One of my favourite parts of research, probably because I don’t get to do it often, is trying to come up with a graph or similar visualisation to display some results. You often have a lot of choice in how you could visualise some data; the art is in trying to find the best way to convey the interesting aspect of the results so that it’s obvious to the reader’s gaze. I thought it might be interesting to demonstrate this through an example. In one strand of our work, we look at frequency of different programming mistakes in our Blackbox data set. We’ve recently added a location API for the data so as a descriptive statistic, I wanted to see if the frequency differed by geography. To that end, I produced a table of mistake (A-R) versus continent:
The data is already normalised by total number of mistakes for each continent, so each column will sum to 1. One option would be simply to use the table to portray the data. This is often the best option for single-column data, or for small tables (e.g. 4×4). But it’s too difficult to get any sense of the pattern from that table. So we need a graph of some sort. The particular challenge with this data is that although it’s only a two-dimensional table, both dimensions are categorical, with no obvious ordering available.

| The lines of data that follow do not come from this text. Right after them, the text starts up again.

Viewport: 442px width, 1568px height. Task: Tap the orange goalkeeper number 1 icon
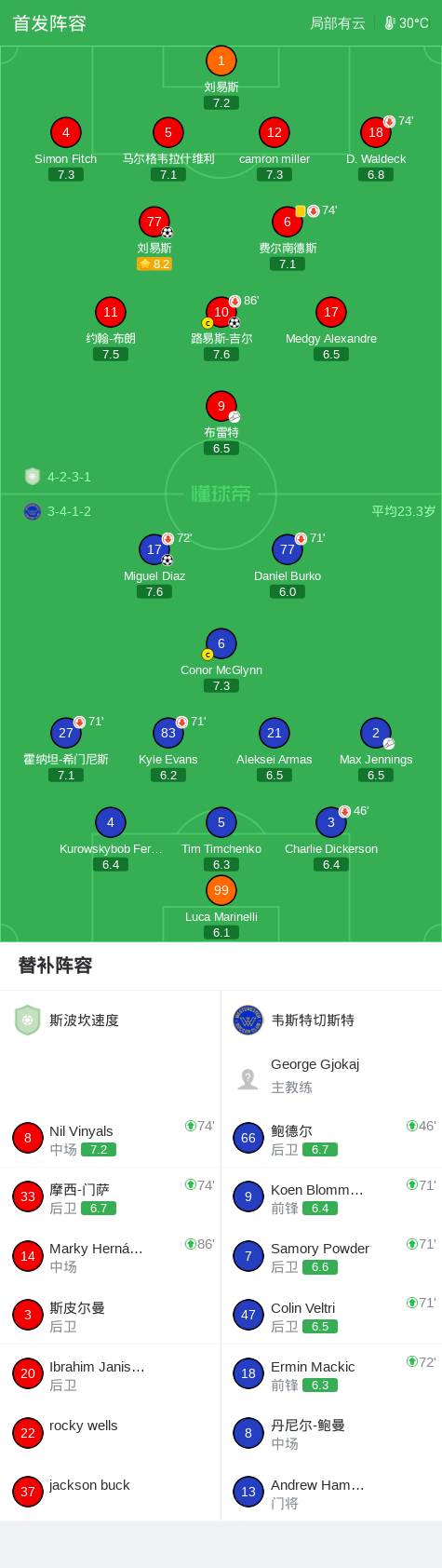pyautogui.click(x=221, y=61)
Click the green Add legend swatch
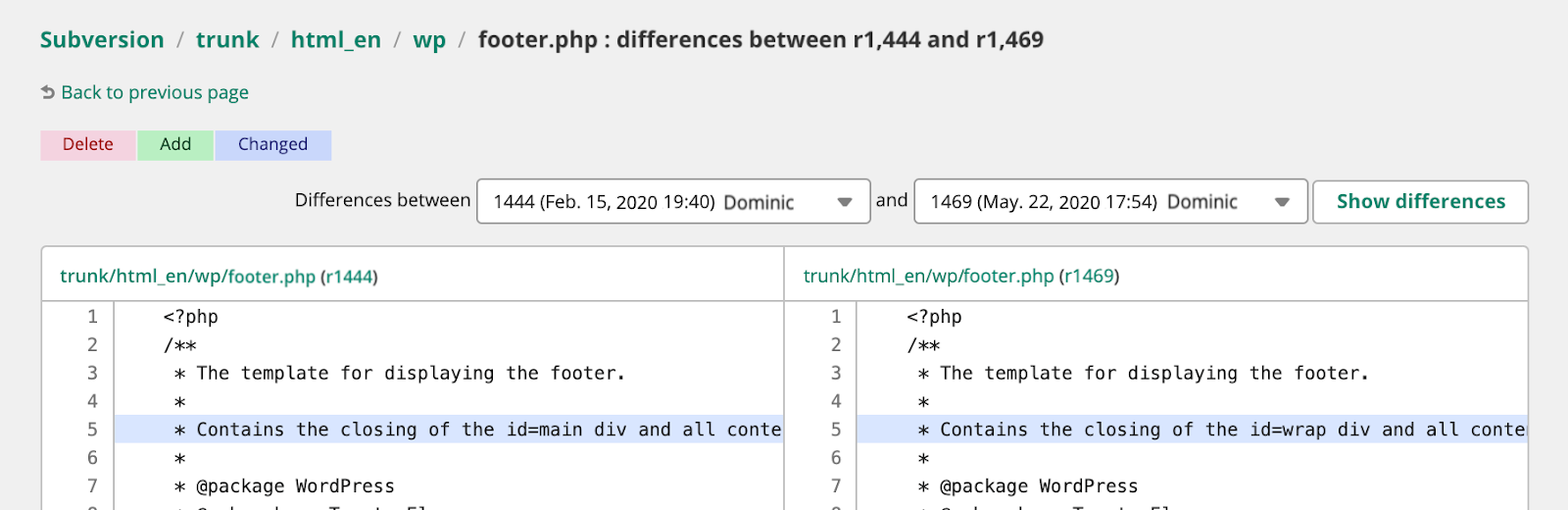This screenshot has height=510, width=1568. tap(175, 144)
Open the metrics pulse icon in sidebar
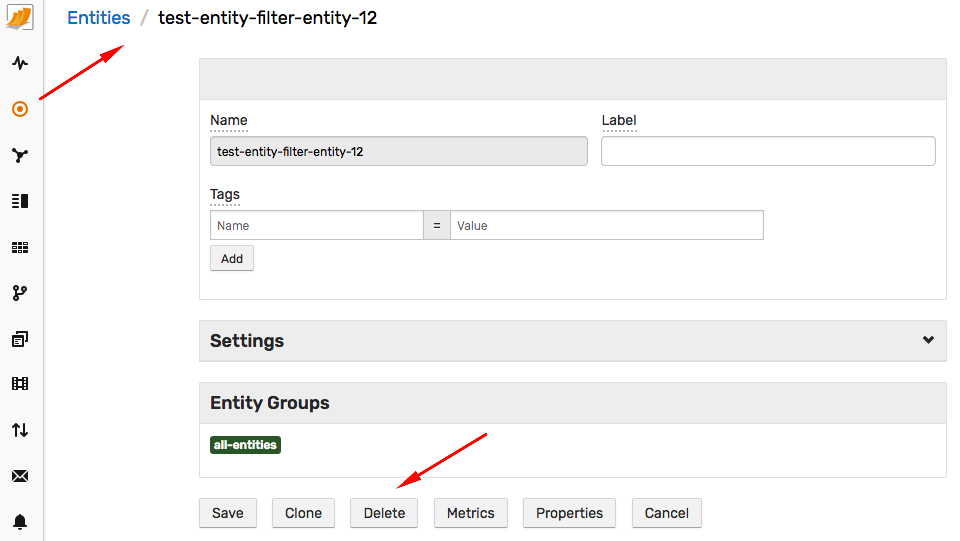 20,63
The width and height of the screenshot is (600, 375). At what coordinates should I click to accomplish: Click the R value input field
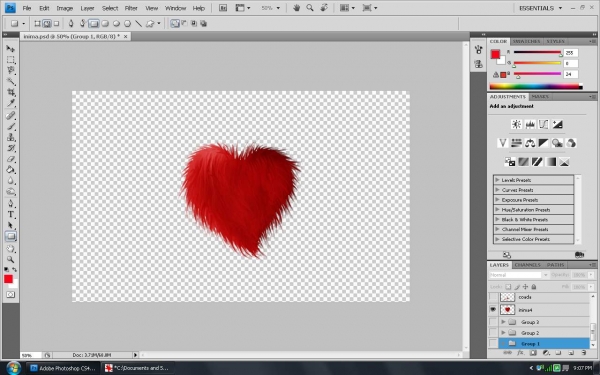pos(571,53)
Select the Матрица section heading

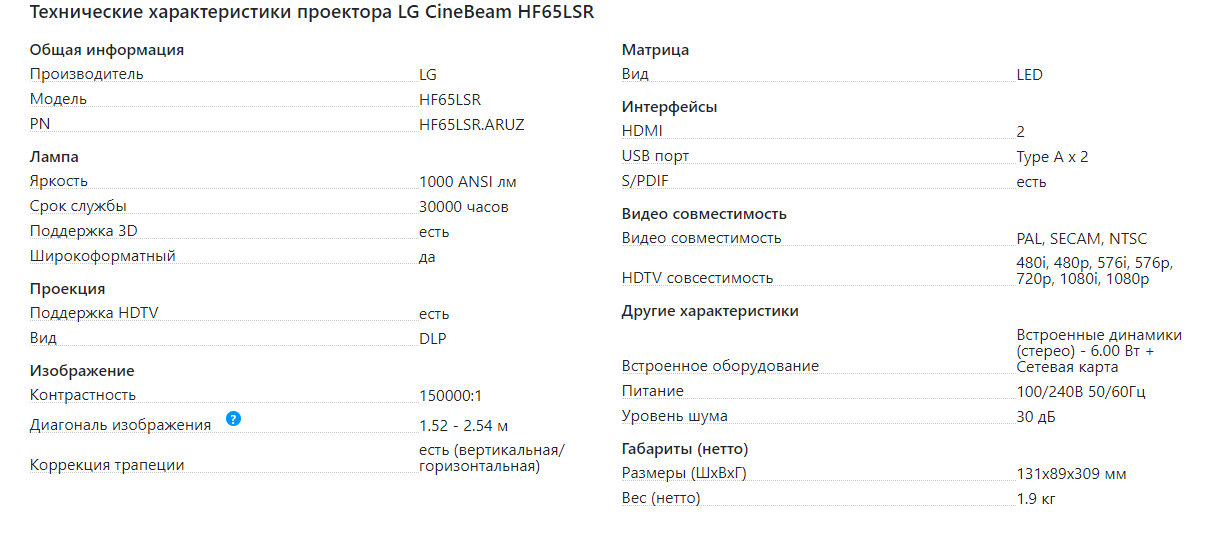pyautogui.click(x=655, y=50)
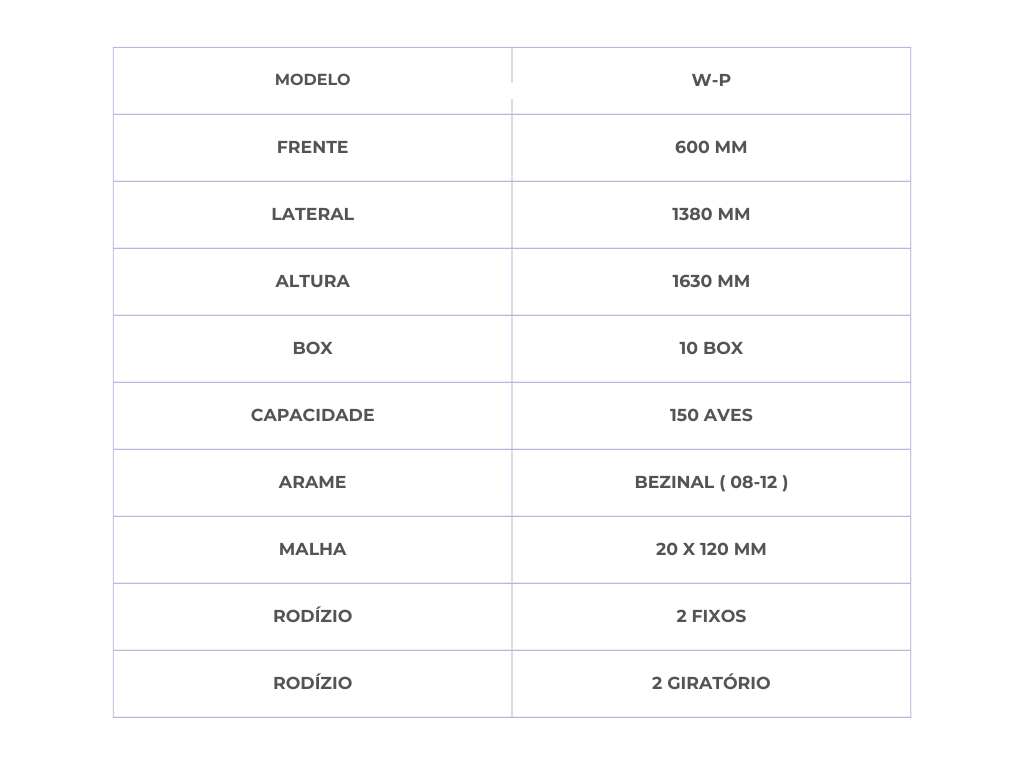This screenshot has height=768, width=1024.
Task: Click the LATERAL row label
Action: pos(312,214)
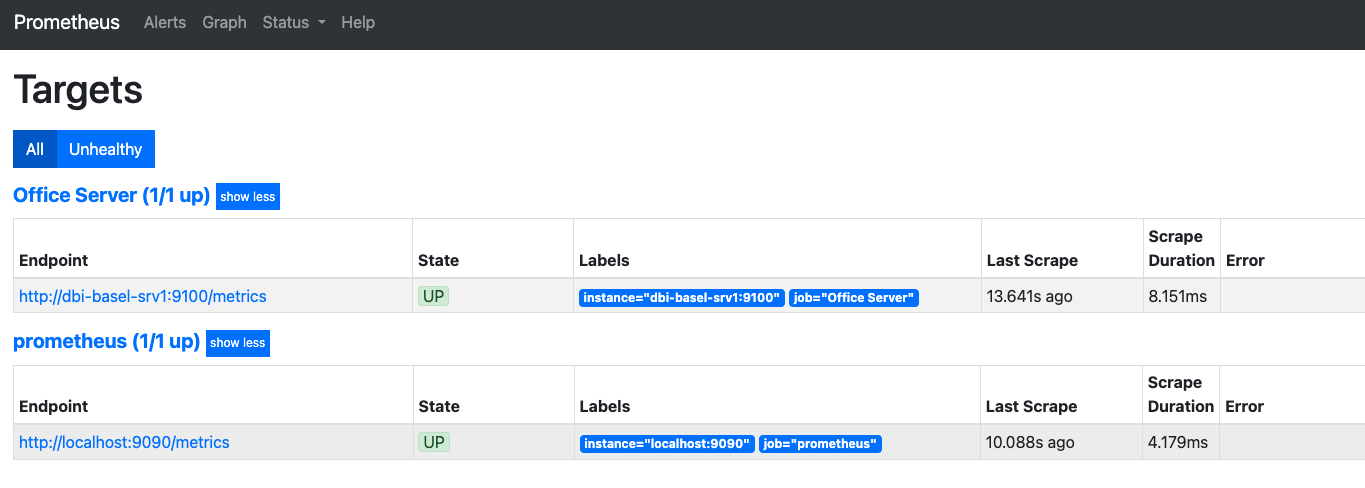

Since each column sums to one, we could use a stacked bar chart:
I don’t like this option, though, for several reasons. 18 different stacked bars is too visually noisy, and we still need to add labels, too. Stacked bar charts also prevent comparison: is there much of a difference in the proportion of C (the light blue bar, third from bottom) between areas? It’s too hard to tell when stacked.
If stacked doesn’t work, it’s tempting to try a clustered bar chart, with the bars for each area alongside each other instead. That looks like this:
This time, you can see the difference between the proportion of C between areas. But… it’s still too noisy. It’s too difficult to take in a glance, and annoying fiddly to look at each cluster in turn and check the proportions. You actually get a reasonable sense of difference between mistakes (A-R) rather than between areas. You could thus try to cluster in the other dimension, giving you six clusters of eighteen rather than eighteen clusters of six:
A first obvious problem is that the colours repeat. It sounds like a simple fix to just pick more colours, but picking eighteen distinct colours would be very difficult. And even then, comparing one set of eighteen bars to another to look for differences is just too fiddly.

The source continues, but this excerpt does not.